Ask John: What Exactly are Anime Cels?

Question:
What exactly are anime cels?

Answer:
Anime cels are the actual paintings on clear plastic that are photographed and turned into film to create the anime we watch on screen. Each image in an anime episode is drawn on paper with colored pencil then photocopied onto thin clear plastic sheets. Artists then paint these sheets on the reverse side so that the color looks flat and solid with no brush strokes from the front. Each frame of animation is usually a separate painting, so a character running may actually be a dozen individual paintings with the character’s arms and legs in a slightly different position in each painting. Because anime uses so many cels, and there’s so much anime produced, it’s not uncommon for anime studios to simply throw away or burn used cels because there’s not enough storage space to keep these thousands of cels. Anime fans and art collectors cherish production cels because each cel is a one-of-a-kind hand painted work of art that was used in the production of an anime series.
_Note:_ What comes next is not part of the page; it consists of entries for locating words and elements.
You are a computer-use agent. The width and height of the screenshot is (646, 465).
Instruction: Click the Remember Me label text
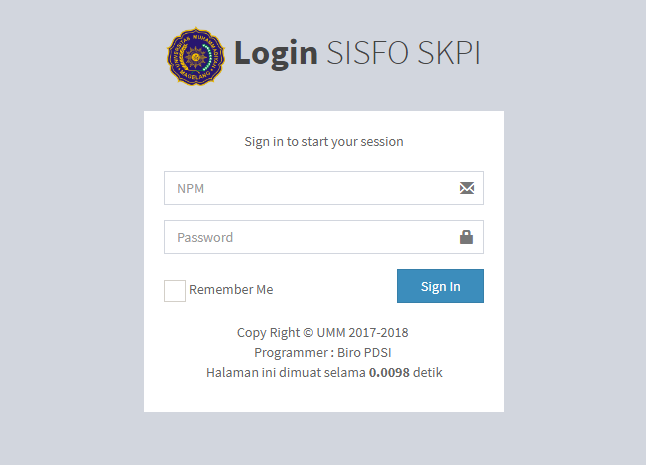click(x=231, y=290)
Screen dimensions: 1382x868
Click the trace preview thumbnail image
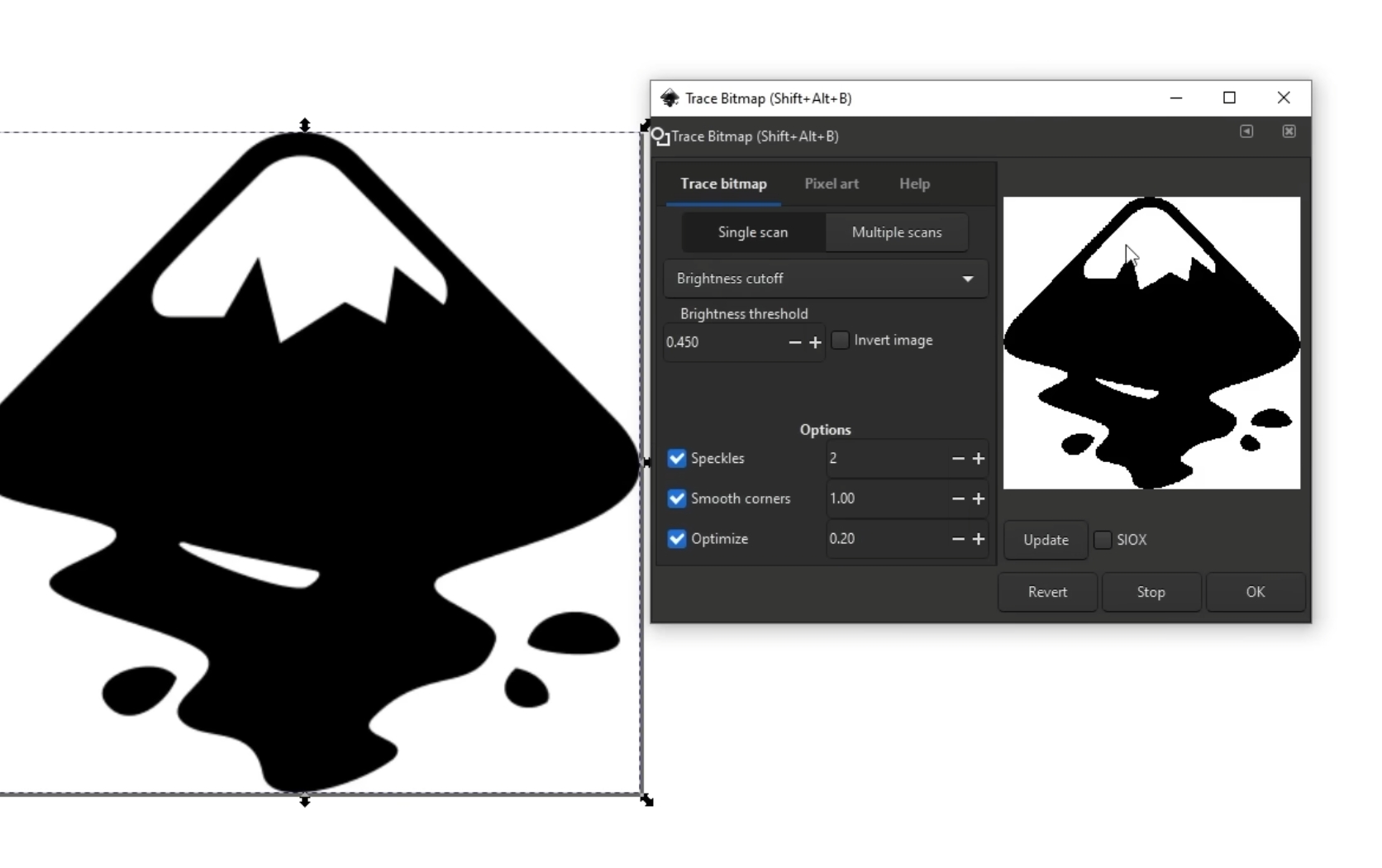(1151, 343)
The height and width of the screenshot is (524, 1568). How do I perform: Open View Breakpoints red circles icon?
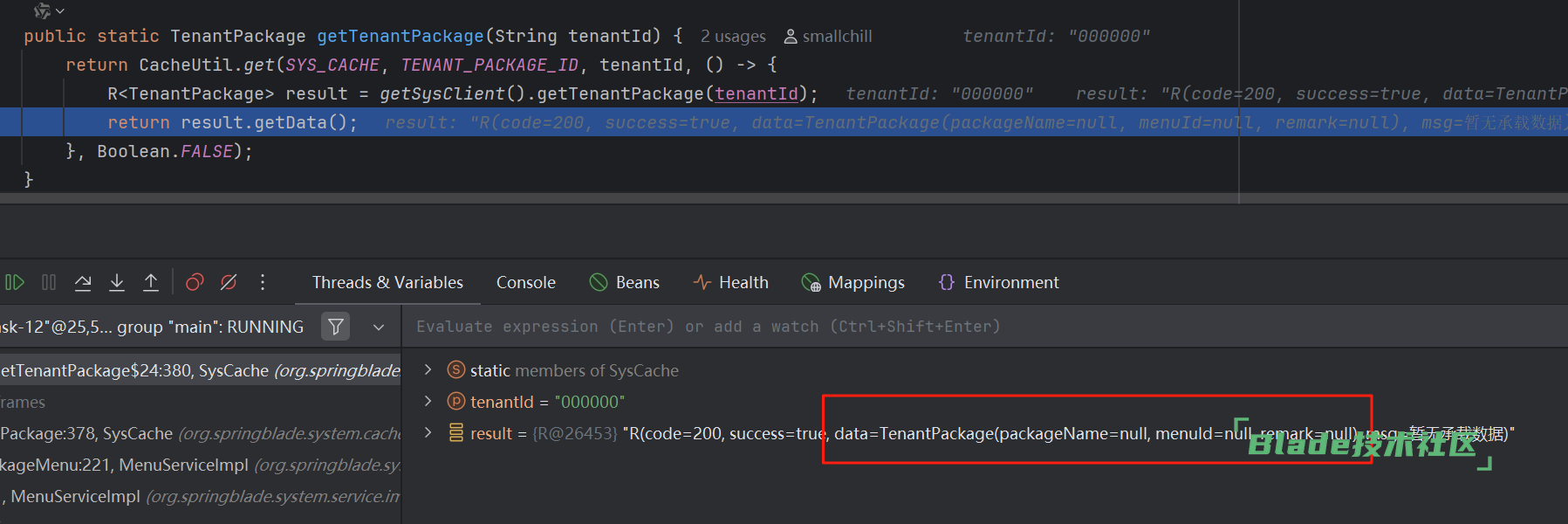pos(195,282)
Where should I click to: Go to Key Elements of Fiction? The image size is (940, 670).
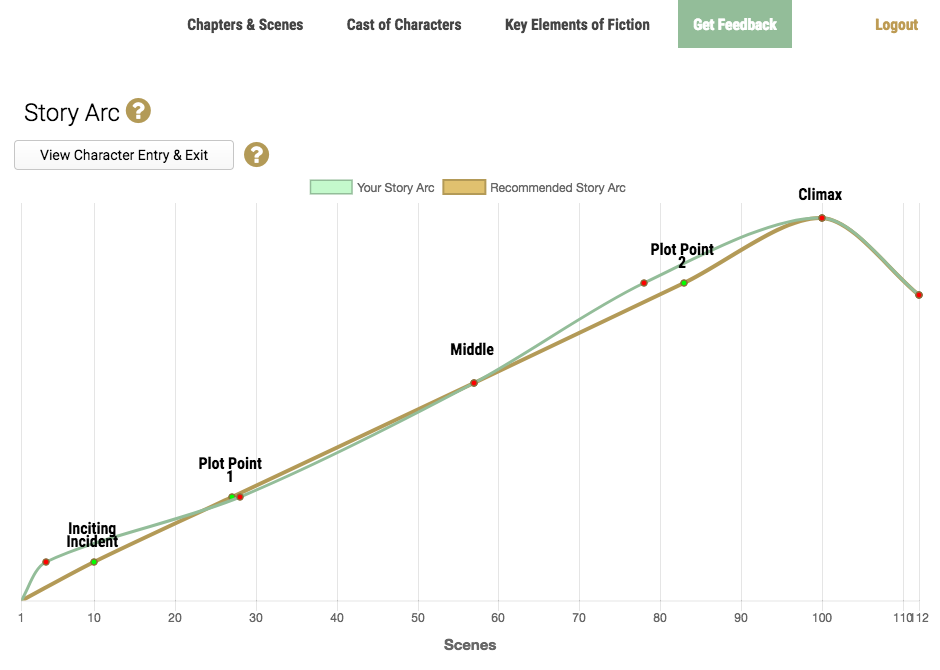(577, 24)
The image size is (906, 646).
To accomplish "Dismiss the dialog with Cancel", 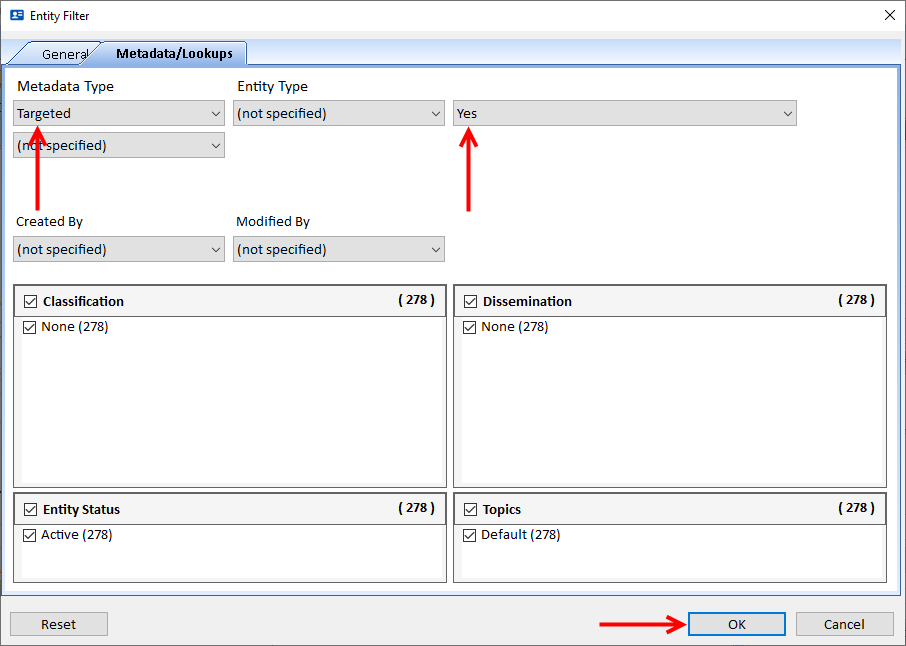I will pos(844,624).
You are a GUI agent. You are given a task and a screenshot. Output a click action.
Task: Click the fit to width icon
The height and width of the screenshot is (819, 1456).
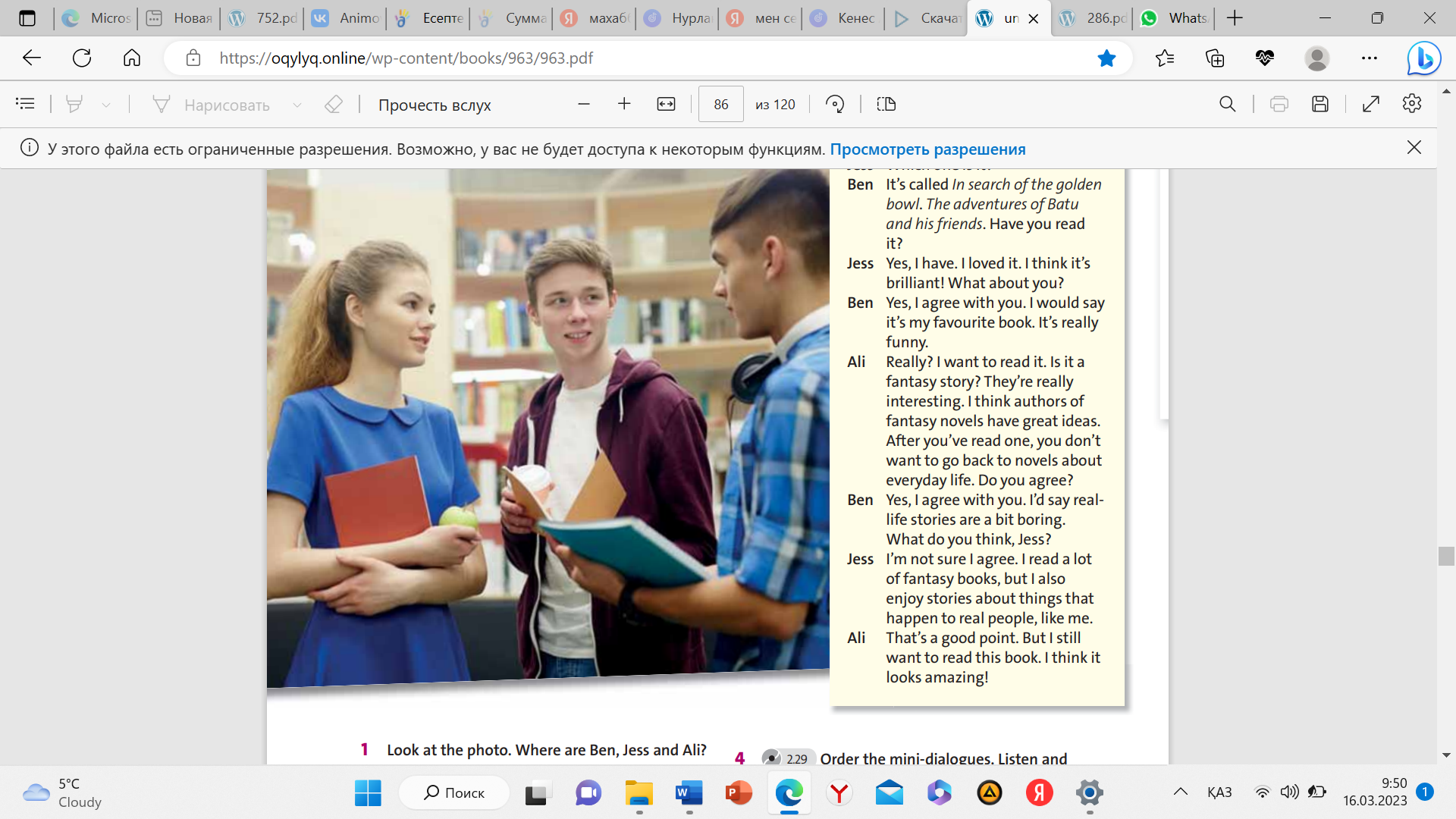[x=666, y=104]
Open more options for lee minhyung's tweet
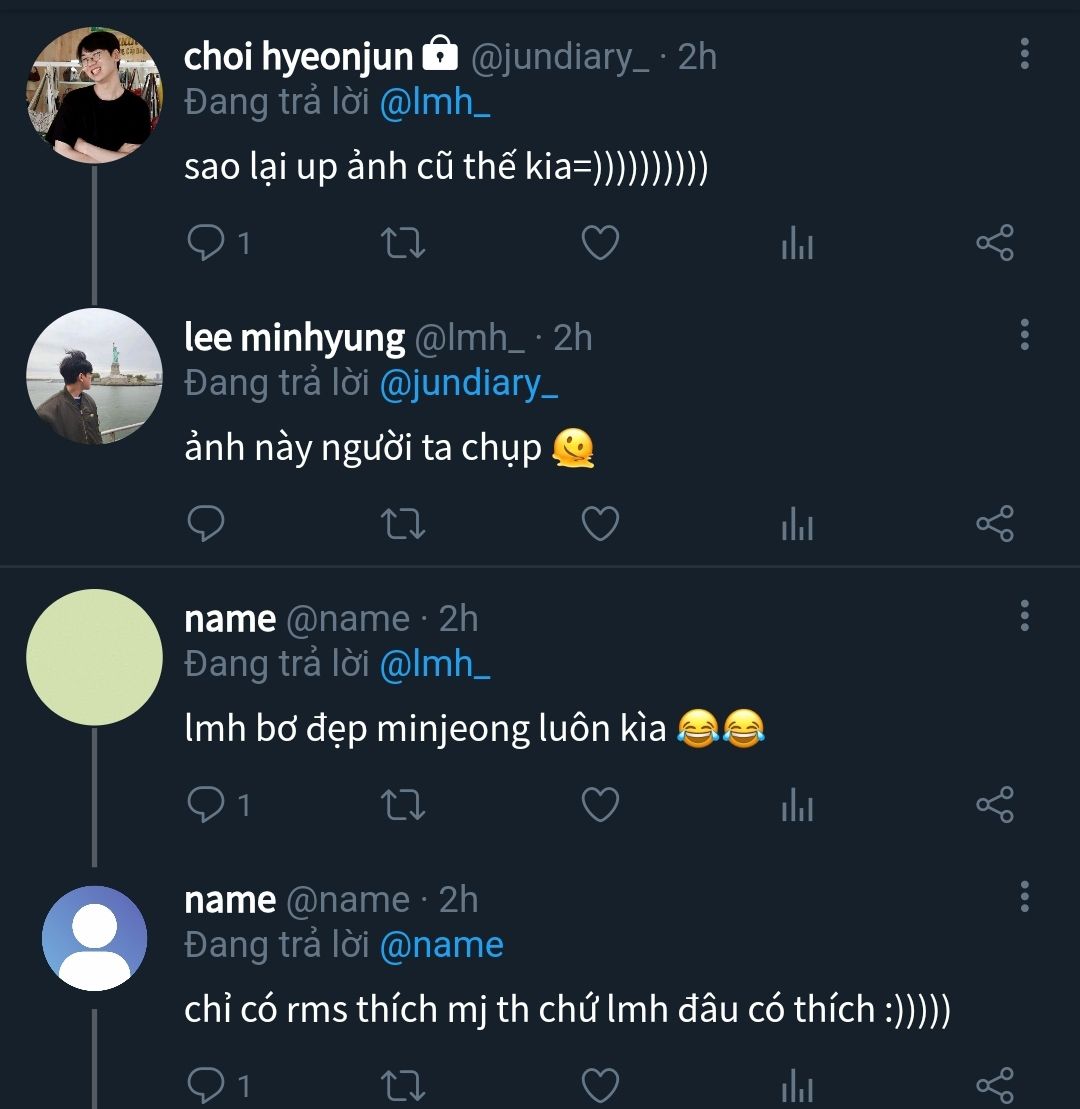Image resolution: width=1080 pixels, height=1109 pixels. pyautogui.click(x=1024, y=335)
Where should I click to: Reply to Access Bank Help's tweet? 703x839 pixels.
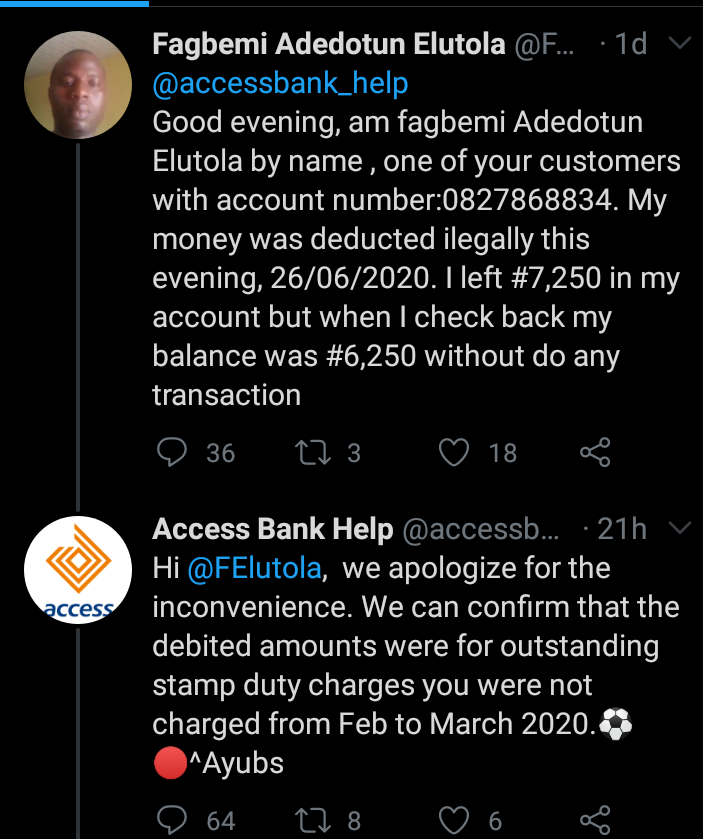pyautogui.click(x=172, y=821)
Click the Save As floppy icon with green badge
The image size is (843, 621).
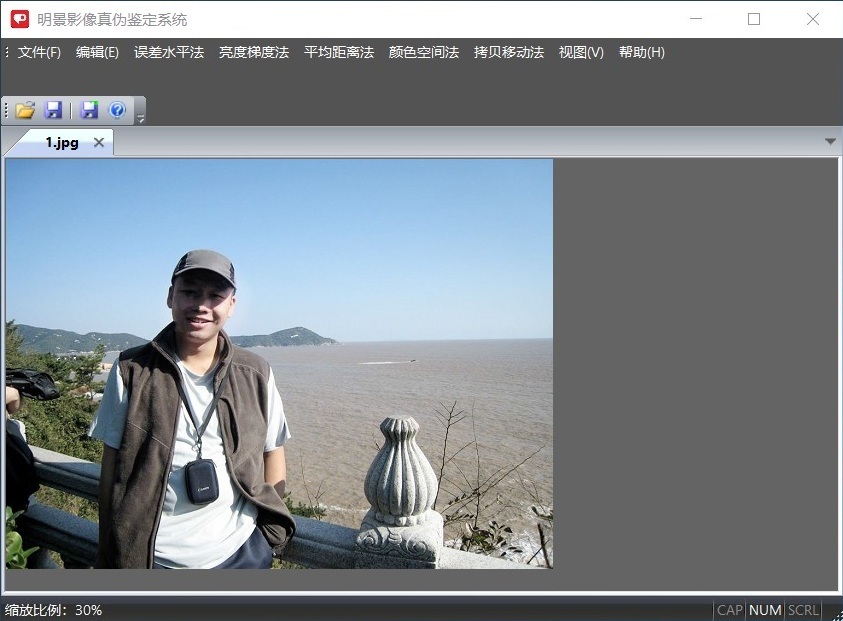tap(88, 110)
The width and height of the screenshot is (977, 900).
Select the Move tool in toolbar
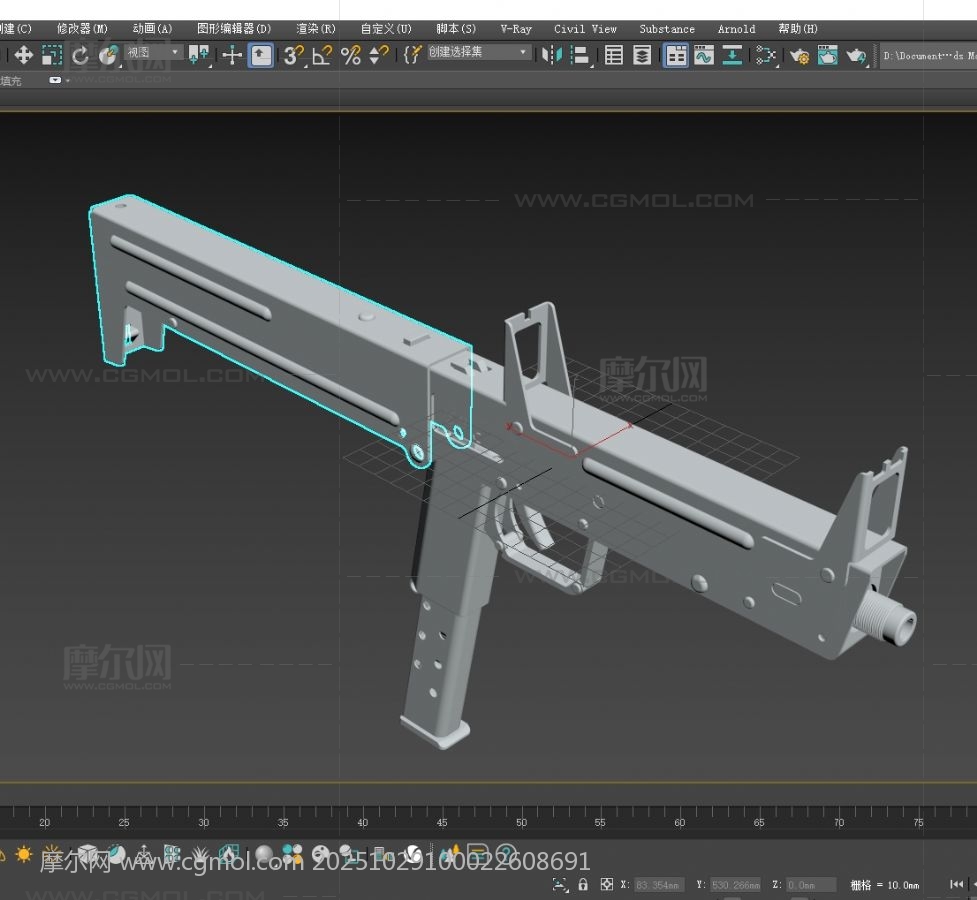click(23, 56)
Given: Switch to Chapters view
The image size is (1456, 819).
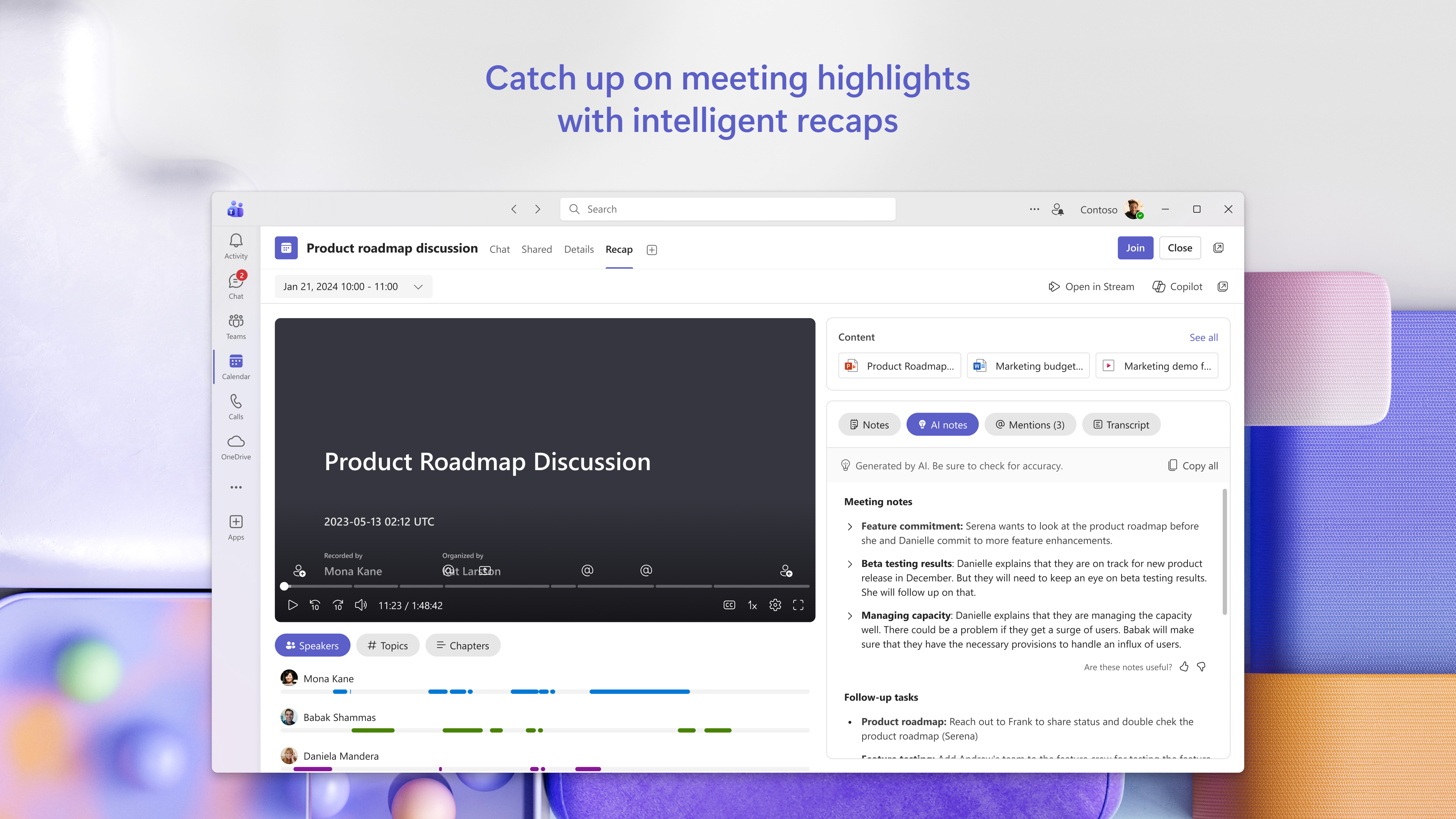Looking at the screenshot, I should click(462, 645).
Cels with small images, odd or obscured camera angles, minor characters, or single layers from a multiple layer cel may be worth very little to collectors while attractive, large images or very popular character cels or cels from series that don’t have very many cels released to the collector market can command relatively high aftermarket values. With the advent of digital animation, some series such as Sol Bianca: The Legacy, Black Heaven, and Love Hina which were painted on computers will have original hand drawn pencil sketches that were scanned into a computer, but no actual cels because these series was not colored by hand but with a computer graphics program.